**Collection entries:**
*** Block opens ***

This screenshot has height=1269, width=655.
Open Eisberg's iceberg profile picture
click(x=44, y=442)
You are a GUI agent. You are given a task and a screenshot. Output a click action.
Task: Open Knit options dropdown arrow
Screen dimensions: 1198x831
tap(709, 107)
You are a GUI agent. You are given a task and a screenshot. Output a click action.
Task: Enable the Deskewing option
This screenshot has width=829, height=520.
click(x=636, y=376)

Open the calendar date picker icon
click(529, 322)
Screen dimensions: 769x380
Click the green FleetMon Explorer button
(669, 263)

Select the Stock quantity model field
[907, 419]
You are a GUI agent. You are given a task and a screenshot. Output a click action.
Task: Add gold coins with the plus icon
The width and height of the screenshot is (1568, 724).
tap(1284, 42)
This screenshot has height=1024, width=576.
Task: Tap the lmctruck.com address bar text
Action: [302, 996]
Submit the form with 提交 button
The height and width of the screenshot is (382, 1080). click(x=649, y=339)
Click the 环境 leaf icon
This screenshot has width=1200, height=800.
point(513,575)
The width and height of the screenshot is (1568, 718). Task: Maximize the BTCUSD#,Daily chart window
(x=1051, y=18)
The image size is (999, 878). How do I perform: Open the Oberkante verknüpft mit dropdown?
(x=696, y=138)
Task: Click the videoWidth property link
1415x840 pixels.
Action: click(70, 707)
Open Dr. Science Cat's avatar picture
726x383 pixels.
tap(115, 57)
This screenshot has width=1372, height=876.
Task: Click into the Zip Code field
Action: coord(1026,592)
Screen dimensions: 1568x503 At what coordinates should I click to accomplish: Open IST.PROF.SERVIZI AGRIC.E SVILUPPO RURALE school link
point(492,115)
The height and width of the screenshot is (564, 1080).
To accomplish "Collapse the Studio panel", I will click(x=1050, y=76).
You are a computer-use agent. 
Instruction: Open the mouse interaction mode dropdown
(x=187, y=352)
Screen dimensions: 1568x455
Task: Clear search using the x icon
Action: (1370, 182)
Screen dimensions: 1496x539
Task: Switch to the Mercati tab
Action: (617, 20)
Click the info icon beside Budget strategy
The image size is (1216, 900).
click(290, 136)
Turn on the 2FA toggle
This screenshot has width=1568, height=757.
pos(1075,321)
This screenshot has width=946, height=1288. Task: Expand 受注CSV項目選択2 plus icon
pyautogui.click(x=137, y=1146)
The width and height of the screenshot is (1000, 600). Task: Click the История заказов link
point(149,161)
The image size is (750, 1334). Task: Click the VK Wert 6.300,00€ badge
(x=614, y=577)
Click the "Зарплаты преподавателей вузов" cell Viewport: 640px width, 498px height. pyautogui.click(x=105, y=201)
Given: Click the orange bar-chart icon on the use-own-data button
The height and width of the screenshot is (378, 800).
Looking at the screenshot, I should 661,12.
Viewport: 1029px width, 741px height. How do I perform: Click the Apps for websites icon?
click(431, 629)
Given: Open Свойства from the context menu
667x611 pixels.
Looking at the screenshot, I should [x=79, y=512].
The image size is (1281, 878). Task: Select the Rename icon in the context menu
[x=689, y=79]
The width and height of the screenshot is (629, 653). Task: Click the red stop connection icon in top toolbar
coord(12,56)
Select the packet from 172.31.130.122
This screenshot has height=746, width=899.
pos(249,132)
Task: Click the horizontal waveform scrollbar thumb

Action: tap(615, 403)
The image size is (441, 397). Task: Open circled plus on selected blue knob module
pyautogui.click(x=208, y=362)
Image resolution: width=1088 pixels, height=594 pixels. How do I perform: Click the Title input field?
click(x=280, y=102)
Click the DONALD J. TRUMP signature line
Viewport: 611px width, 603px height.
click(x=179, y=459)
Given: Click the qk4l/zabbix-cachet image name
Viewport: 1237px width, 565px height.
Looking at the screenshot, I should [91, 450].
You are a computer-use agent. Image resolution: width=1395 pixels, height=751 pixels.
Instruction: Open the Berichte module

*** Block closes ***

**TASK DIRECTIONS:** Could you quote, exactly as they appear, the line containing "Given: Click the orange" and every line after it to the end of the records above?

**TASK RESULT:**
Given: Click the orange bar-chart icon on the use-own-data button
The height and width of the screenshot is (378, 800).
Looking at the screenshot, I should 661,12.
Viewport: 1029px width, 741px height. How do I perform: Click the Apps for websites icon?
click(431, 629)
Given: Open Свойства from the context menu
667x611 pixels.
Looking at the screenshot, I should [x=79, y=512].
The image size is (1281, 878). Task: Select the Rename icon in the context menu
[x=689, y=79]
The width and height of the screenshot is (629, 653). Task: Click the red stop connection icon in top toolbar
coord(12,56)
Select the packet from 172.31.130.122
This screenshot has height=746, width=899.
pos(249,132)
Task: Click the horizontal waveform scrollbar thumb

Action: tap(615, 403)
The image size is (441, 397). Task: Open circled plus on selected blue knob module
pyautogui.click(x=208, y=362)
Image resolution: width=1088 pixels, height=594 pixels. How do I perform: Click the Title input field?
click(x=280, y=102)
Click the DONALD J. TRUMP signature line
Viewport: 611px width, 603px height.
click(x=179, y=459)
Given: Click the qk4l/zabbix-cachet image name
Viewport: 1237px width, 565px height.
Looking at the screenshot, I should [91, 450].
You are a computer-use agent. Image resolution: width=1395 pixels, height=751 pixels.
Instruction: Open the Berichte module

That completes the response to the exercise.